= Beginning of Section =

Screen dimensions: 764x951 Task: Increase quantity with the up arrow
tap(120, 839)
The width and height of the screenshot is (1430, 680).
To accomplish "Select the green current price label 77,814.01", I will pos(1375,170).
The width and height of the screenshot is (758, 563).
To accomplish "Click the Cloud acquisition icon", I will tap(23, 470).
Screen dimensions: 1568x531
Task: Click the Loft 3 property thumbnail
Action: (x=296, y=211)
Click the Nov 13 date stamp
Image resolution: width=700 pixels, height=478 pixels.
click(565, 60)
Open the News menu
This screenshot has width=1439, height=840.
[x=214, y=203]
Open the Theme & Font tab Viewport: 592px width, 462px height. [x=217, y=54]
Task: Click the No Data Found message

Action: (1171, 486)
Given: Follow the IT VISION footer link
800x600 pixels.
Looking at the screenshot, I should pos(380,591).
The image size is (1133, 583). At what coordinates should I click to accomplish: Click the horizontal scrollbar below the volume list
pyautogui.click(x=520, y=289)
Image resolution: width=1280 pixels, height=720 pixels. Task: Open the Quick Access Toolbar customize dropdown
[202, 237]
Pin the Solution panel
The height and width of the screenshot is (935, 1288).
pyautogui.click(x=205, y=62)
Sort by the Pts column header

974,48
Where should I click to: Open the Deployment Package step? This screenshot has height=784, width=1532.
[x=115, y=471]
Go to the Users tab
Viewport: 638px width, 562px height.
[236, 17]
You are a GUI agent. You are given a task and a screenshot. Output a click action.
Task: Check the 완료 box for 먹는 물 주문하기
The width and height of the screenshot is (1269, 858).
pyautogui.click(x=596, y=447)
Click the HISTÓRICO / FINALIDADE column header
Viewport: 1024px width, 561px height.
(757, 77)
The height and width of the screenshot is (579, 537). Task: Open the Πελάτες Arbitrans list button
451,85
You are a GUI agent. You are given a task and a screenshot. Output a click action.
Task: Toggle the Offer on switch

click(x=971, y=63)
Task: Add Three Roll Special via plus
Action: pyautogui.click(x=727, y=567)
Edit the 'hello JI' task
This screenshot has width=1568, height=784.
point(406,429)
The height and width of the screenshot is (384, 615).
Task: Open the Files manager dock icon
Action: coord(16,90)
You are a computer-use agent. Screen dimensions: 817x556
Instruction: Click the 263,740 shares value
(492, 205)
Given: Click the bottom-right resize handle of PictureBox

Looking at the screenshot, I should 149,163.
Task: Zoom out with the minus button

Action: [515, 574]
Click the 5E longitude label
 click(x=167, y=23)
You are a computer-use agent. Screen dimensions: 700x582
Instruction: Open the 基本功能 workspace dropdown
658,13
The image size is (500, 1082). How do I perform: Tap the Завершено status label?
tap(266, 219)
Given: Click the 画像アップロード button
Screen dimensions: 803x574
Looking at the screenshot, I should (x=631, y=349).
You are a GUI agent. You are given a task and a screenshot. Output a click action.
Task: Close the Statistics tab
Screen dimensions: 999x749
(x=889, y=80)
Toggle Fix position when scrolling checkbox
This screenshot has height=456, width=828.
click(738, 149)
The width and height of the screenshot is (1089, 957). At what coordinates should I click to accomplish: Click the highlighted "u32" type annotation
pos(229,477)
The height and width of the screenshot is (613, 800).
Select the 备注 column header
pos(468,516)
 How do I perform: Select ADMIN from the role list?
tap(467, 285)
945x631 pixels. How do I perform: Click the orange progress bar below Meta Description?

= End of Section =

- Task details -
Give all the lines above again, exactly.

- Solution to this problem -
Screen dimensions: 764x951 Task: Increase quantity with the up arrow
tap(120, 839)
The width and height of the screenshot is (1430, 680).
To accomplish "Select the green current price label 77,814.01", I will pos(1375,170).
The width and height of the screenshot is (758, 563).
To accomplish "Click the Cloud acquisition icon", I will tap(23, 470).
Screen dimensions: 1568x531
Task: Click the Loft 3 property thumbnail
Action: (x=296, y=211)
Click the Nov 13 date stamp
Image resolution: width=700 pixels, height=478 pixels.
click(565, 60)
Open the News menu
This screenshot has width=1439, height=840.
[x=214, y=203]
Open the Theme & Font tab Viewport: 592px width, 462px height. [x=217, y=54]
Task: Click the No Data Found message

Action: (1171, 486)
Given: Follow the IT VISION footer link
800x600 pixels.
Looking at the screenshot, I should pos(380,591).
The image size is (1133, 583). At what coordinates should I click to accomplish: Click the horizontal scrollbar below the volume list
pyautogui.click(x=520, y=289)
Image resolution: width=1280 pixels, height=720 pixels. Task: Open the Quick Access Toolbar customize dropdown
[202, 237]
Pin the Solution panel
The height and width of the screenshot is (935, 1288).
pyautogui.click(x=205, y=62)
Sort by the Pts column header

974,48
Where should I click to: Open the Deployment Package step? This screenshot has height=784, width=1532.
[x=115, y=471]
Go to the Users tab
Viewport: 638px width, 562px height.
[236, 17]
You are a GUI agent. You are given a task and a screenshot. Output a click action.
Task: Check the 완료 box for 먹는 물 주문하기
The width and height of the screenshot is (1269, 858).
pyautogui.click(x=596, y=447)
Click the HISTÓRICO / FINALIDADE column header
Viewport: 1024px width, 561px height.
(757, 77)
The height and width of the screenshot is (579, 537). Task: Open the Πελάτες Arbitrans list button
451,85
You are a GUI agent. You are given a task and a screenshot. Output a click action.
Task: Toggle the Offer on switch

click(x=971, y=63)
Task: Add Three Roll Special via plus
Action: pyautogui.click(x=727, y=567)
Edit the 'hello JI' task
This screenshot has width=1568, height=784.
point(406,429)
The height and width of the screenshot is (384, 615).
Task: Open the Files manager dock icon
Action: coord(16,90)
You are a computer-use agent. Screen dimensions: 817x556
Instruction: Click the 263,740 shares value
(492, 205)
Given: Click the bottom-right resize handle of PictureBox

Looking at the screenshot, I should 149,163.
Task: Zoom out with the minus button

Action: [515, 574]
Click the 5E longitude label
 click(x=167, y=23)
You are a computer-use agent. Screen dimensions: 700x582
Instruction: Open the 基本功能 workspace dropdown
658,13
The image size is (500, 1082). How do I perform: Tap the Завершено status label?
tap(266, 219)
Given: Click the 画像アップロード button
Screen dimensions: 803x574
Looking at the screenshot, I should (x=631, y=349).
You are a GUI agent. You are given a task and a screenshot. Output a click action.
Task: Close the Statistics tab
Screen dimensions: 999x749
(x=889, y=80)
Toggle Fix position when scrolling checkbox
This screenshot has height=456, width=828.
click(738, 149)
The width and height of the screenshot is (1089, 957). At what coordinates should I click to accomplish: Click the highlighted "u32" type annotation
pos(229,477)
The height and width of the screenshot is (613, 800).
Select the 备注 column header
pos(468,516)
 How do I perform: Select ADMIN from the role list?
tap(467, 285)
945x631 pixels. How do I perform: Click the orange progress bar below Meta Description?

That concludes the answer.